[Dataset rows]
----------------------------------------

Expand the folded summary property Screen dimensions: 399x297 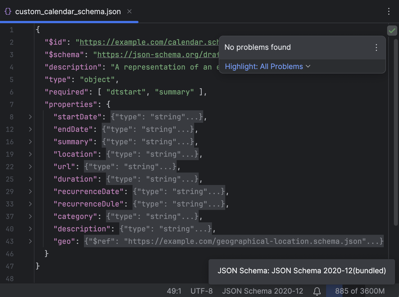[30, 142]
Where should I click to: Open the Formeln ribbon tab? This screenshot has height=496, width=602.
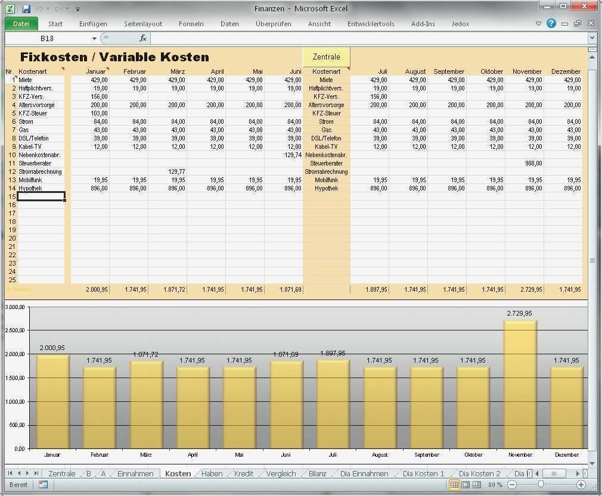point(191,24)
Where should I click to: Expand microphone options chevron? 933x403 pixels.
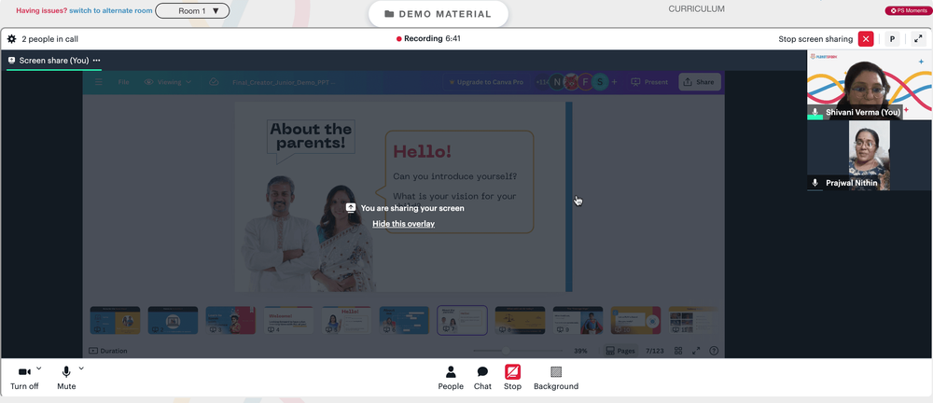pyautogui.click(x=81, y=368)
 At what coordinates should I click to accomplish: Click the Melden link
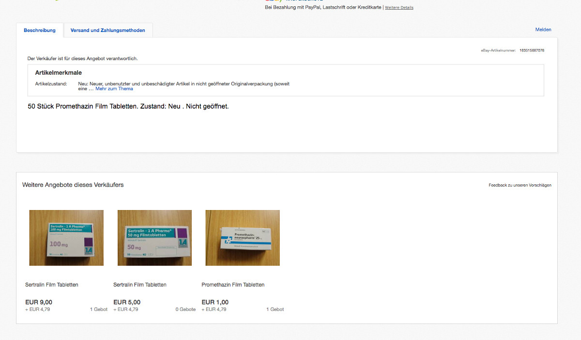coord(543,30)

----------------------------------------

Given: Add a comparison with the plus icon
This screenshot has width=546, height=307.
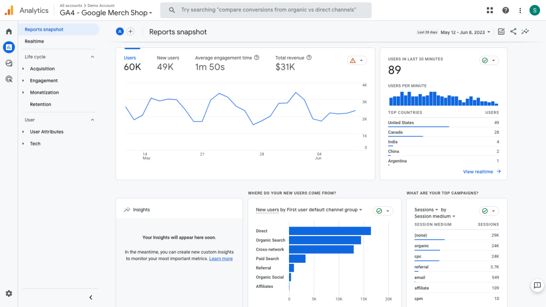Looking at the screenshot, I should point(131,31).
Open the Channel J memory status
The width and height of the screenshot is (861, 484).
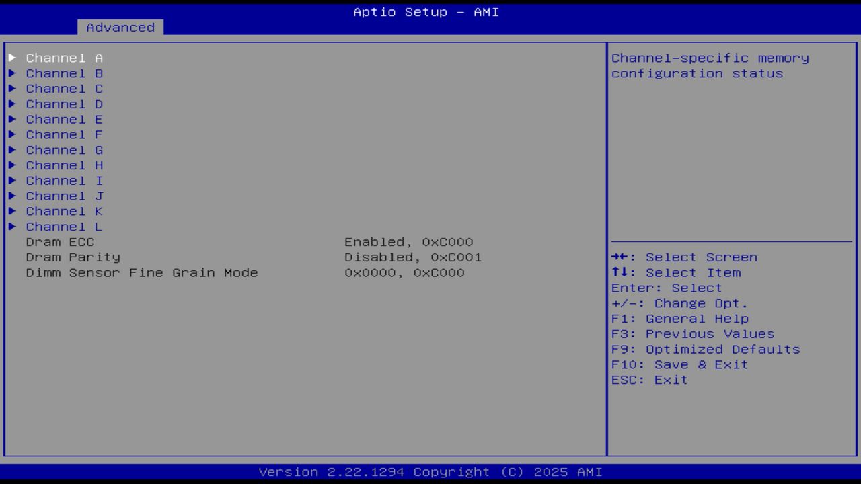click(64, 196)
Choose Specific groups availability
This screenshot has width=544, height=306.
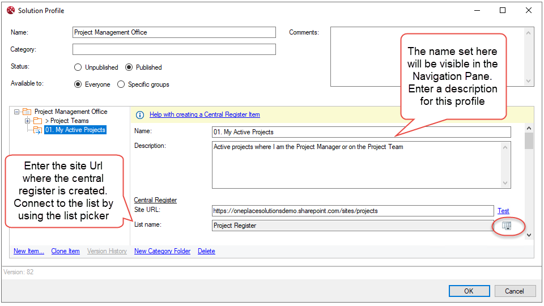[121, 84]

----------------------------------------

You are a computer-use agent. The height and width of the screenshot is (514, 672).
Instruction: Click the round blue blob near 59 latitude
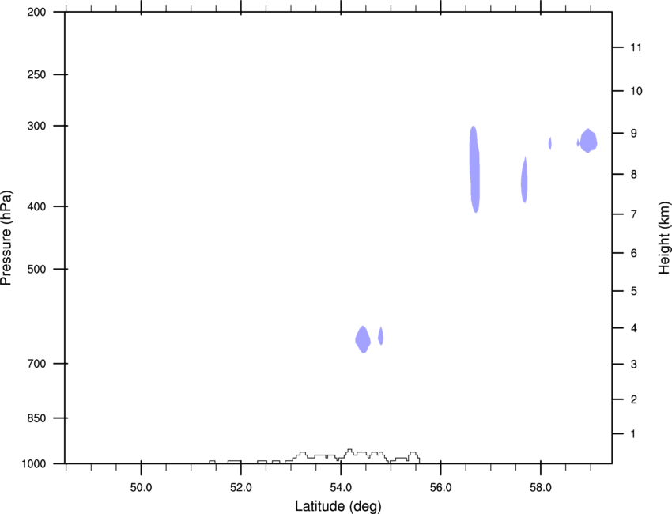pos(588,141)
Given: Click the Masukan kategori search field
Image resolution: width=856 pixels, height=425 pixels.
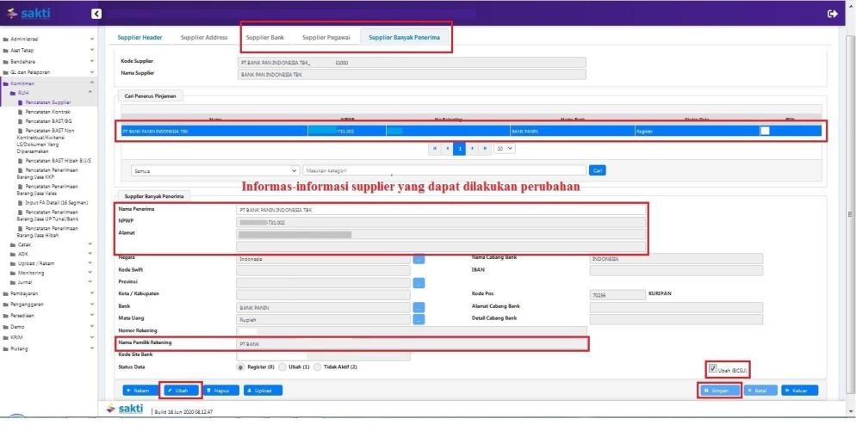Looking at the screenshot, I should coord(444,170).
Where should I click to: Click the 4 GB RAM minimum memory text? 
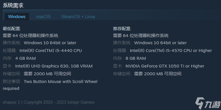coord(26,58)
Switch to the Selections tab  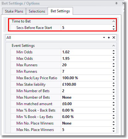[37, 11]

----------------------------------------

REQUIRED WORK » Reproduce the lines word for word, beginning at the line that contains "Where should I click to: Open" and stopping after the line that contains "coord(543,30)". Leave the pictures out of your answer.

CORRECT RESPONSE »
Where should I click to: Open the Formeln ribbon tab? This screenshot has height=496, width=602.
point(191,24)
Where should I click to: Expand microphone options chevron? 933x403 pixels.
pyautogui.click(x=81, y=368)
 At what coordinates should I click to accomplish: Click the Melden link
coord(543,30)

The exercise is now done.